[Saved entries]
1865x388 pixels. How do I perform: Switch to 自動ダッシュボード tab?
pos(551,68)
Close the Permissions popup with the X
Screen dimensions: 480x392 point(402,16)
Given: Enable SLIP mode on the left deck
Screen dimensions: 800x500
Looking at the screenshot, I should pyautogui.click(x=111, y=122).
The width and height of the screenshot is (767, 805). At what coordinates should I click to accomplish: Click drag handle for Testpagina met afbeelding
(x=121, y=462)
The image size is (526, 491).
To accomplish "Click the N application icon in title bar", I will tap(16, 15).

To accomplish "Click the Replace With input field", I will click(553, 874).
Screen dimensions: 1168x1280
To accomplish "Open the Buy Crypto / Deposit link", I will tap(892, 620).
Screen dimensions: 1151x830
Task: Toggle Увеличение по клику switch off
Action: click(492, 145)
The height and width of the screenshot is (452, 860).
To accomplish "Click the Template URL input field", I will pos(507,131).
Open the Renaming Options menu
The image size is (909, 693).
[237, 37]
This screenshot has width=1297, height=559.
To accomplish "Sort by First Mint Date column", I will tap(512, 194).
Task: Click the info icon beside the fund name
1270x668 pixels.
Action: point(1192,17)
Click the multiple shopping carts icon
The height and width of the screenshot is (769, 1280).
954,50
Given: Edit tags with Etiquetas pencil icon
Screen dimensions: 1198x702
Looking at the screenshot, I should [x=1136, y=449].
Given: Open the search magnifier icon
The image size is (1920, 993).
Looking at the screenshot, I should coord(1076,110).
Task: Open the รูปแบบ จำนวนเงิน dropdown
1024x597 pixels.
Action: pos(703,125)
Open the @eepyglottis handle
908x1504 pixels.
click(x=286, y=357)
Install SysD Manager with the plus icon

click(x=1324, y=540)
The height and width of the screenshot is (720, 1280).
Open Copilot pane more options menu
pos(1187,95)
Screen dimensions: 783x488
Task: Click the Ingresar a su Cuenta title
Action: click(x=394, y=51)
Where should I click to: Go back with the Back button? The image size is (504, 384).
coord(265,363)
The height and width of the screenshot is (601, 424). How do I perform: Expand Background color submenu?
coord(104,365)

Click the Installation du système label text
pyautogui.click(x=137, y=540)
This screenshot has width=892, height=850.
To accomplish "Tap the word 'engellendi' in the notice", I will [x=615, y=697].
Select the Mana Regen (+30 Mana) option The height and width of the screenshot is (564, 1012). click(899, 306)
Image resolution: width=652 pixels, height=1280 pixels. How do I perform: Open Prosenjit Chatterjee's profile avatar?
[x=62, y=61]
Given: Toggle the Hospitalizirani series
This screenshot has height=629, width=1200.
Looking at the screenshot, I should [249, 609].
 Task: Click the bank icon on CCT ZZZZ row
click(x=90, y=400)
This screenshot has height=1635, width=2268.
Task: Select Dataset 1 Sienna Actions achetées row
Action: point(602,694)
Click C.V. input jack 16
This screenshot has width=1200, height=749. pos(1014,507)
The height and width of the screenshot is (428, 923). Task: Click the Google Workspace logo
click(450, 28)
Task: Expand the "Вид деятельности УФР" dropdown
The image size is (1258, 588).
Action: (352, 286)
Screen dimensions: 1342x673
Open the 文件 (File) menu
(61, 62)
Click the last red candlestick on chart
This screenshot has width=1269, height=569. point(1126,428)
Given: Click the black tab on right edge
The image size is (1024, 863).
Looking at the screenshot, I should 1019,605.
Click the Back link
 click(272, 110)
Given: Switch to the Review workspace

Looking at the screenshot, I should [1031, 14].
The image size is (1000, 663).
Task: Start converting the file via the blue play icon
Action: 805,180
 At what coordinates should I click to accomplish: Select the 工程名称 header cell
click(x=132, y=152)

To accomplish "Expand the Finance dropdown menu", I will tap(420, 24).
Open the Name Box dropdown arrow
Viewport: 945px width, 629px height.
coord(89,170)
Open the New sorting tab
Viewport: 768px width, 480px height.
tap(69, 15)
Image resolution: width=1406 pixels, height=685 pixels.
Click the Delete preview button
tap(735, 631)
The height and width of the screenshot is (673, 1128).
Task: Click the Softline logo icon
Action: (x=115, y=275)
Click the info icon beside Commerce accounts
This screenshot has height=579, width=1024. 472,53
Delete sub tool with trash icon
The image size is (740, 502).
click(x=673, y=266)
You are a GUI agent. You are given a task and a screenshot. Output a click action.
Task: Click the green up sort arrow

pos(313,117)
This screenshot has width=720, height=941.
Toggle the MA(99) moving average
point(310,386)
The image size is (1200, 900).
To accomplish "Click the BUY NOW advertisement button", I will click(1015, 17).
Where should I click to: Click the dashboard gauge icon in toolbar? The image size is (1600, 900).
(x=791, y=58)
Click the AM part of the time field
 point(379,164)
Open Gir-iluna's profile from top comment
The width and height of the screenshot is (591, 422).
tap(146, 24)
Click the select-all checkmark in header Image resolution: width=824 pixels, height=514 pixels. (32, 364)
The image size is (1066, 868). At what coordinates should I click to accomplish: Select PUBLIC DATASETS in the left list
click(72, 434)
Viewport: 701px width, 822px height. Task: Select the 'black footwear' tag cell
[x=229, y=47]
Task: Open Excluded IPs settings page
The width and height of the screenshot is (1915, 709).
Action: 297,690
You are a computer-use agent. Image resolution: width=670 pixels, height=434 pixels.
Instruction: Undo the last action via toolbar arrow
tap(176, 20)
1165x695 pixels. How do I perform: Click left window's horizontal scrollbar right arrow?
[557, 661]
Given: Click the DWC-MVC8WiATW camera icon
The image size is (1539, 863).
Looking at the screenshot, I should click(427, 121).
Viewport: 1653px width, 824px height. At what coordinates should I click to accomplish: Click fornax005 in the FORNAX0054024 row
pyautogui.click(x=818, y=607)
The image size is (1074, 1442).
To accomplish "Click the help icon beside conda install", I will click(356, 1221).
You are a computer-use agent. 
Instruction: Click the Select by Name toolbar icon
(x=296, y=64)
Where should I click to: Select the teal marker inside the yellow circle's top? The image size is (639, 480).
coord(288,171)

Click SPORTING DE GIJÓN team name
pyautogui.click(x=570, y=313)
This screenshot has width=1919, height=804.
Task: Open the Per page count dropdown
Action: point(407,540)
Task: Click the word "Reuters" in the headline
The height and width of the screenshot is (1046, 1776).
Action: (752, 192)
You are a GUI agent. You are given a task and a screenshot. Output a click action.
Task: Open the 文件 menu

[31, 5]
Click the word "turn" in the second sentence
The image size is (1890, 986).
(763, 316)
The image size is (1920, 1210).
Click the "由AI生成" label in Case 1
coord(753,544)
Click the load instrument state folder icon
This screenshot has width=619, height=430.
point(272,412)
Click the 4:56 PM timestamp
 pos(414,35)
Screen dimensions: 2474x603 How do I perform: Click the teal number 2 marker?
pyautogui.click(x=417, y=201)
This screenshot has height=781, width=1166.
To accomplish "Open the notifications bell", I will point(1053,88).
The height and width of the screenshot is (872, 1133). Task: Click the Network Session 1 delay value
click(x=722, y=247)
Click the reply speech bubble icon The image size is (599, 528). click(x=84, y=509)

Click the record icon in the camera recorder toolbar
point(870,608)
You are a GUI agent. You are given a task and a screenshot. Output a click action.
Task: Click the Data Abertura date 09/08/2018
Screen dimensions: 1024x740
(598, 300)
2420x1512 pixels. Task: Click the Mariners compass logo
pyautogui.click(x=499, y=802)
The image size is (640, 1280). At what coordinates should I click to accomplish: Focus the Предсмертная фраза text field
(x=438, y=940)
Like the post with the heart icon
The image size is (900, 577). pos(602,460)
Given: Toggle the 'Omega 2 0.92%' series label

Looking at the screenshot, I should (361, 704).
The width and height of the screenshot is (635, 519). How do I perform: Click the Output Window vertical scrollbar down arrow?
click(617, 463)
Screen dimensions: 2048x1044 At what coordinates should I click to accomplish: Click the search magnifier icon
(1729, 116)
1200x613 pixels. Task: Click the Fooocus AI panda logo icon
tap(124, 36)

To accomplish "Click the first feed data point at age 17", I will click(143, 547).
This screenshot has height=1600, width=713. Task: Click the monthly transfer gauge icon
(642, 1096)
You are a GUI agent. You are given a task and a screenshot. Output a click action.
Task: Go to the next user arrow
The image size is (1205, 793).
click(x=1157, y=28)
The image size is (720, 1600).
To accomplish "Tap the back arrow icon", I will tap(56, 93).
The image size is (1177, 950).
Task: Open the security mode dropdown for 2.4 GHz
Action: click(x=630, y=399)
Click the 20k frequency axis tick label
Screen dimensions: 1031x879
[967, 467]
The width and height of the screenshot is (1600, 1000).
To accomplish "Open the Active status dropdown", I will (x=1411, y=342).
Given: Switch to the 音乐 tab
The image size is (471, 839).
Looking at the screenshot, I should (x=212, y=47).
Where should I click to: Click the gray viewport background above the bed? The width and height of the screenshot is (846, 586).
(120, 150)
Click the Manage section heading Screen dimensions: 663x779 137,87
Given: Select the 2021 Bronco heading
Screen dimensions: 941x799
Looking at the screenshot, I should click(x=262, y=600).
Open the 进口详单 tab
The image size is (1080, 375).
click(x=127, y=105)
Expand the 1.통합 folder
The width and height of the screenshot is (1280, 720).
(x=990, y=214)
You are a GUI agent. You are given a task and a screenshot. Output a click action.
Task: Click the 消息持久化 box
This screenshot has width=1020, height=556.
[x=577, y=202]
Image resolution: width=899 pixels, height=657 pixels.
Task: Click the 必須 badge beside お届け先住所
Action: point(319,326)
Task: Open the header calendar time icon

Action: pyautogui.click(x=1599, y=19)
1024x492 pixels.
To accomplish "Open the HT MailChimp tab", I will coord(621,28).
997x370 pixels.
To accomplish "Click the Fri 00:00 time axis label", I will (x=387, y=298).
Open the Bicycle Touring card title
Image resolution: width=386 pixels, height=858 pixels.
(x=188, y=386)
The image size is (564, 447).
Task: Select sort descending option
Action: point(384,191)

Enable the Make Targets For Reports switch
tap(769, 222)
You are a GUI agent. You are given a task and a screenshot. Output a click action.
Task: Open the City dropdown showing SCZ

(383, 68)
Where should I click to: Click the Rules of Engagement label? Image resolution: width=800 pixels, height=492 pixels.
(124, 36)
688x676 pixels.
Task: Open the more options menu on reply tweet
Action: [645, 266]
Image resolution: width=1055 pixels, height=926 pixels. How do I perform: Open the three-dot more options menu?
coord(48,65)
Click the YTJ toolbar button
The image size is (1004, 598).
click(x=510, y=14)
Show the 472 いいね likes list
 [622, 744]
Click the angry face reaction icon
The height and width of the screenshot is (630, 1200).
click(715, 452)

▸ Task: From the entries above, restate word for word the lines from the line containing "The height and width of the screenshot is (1046, 1776)." to the line containing "This screenshot has height=781, width=1166.", both ends included, and nothing more.

▸ Exercise answer:
The height and width of the screenshot is (1046, 1776).
Action: (752, 192)
You are a GUI agent. You are given a task and a screenshot. Output a click action.
Task: Open the 文件 menu

[31, 5]
Click the word "turn" in the second sentence
The image size is (1890, 986).
(763, 316)
The image size is (1920, 1210).
Click the "由AI生成" label in Case 1
coord(753,544)
Click the load instrument state folder icon
This screenshot has width=619, height=430.
point(272,412)
Click the 4:56 PM timestamp
 pos(414,35)
Screen dimensions: 2474x603 How do I perform: Click the teal number 2 marker?
pyautogui.click(x=417, y=201)
This screenshot has height=781, width=1166.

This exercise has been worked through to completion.